Toevallig ontmoette ik in een korte periode drie verschillende vrouwen van dertig plus, die er pas net achter kwamen dat ze een Joodse achtergrond hebben en hadden besloten dat nu de tijd rijp is hun Joodse roots verder te onderzoeken. De onderliggende vraag leek: wie ben ik en waar kom ik vandaan? Ik stelde voor ze een keer mee naar sjoel te nemen, en daar reageerden ze stuk voor stuk enthousiast op. Blij een houvast te hebben, ergens naar toe te kunnen. Overigens bedenk ik nu dat ik deze belofte nog niet ben nagekomen. 

Toen ik het verhaal van de vrouwen aan een vriendin vertelde, reageerde zij enthousiast. Ze begreep het maar al te goed. Ze biechtte op met positieve jaloezie naar mijn ‘Joodse houvast’ te kijken. Dat ik een gemeenschap heb, en vooral de vaste rituelen die daarbij horen. 
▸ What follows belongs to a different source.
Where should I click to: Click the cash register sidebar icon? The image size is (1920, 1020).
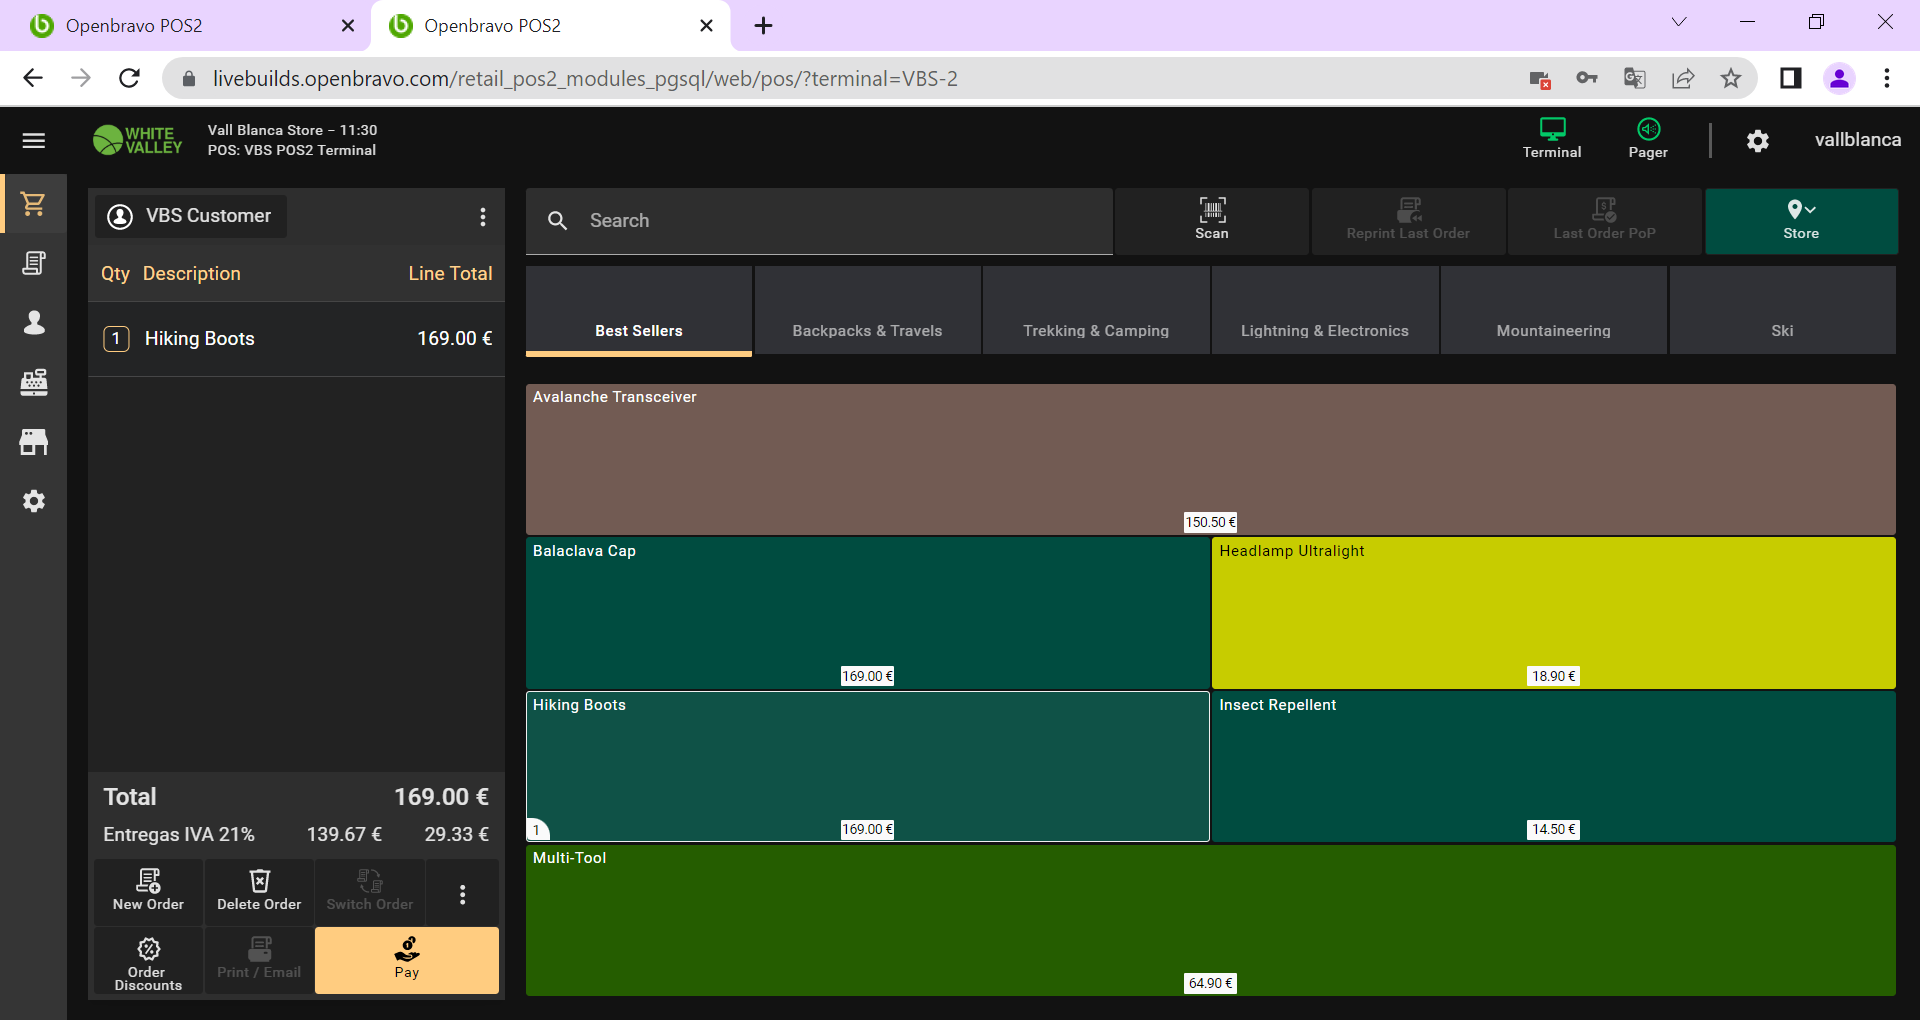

Ik realiseer me dat overigens vaak, ik ben daar ook blij mee, dat weet ik. Ik koester de rituelen. De bewuste bezinning met jaartijd en het noemen van de naam. Of in deze periode, tussen Rosj Hasjana en Jom Kippoer je moedwillig bij jezelf nagaat: hoe is dit jaar gegaan? Wat kan er beter? Ik vind het fijn dat – hoewel je dit ongetwijfeld regelmatig doet – die tijd voor ons vaststaat. Het is er. En je doet het. 

Praktisch

Ik las dan ook met bovenmatige belangstelling de laatste Joods Nu (het tijdschrift voor liberaal Joods Nederland) dat als thema heeft: de zoektocht naar het hogere, wat is de zin van het leven? Wat betekent dat voor het Jodendom? 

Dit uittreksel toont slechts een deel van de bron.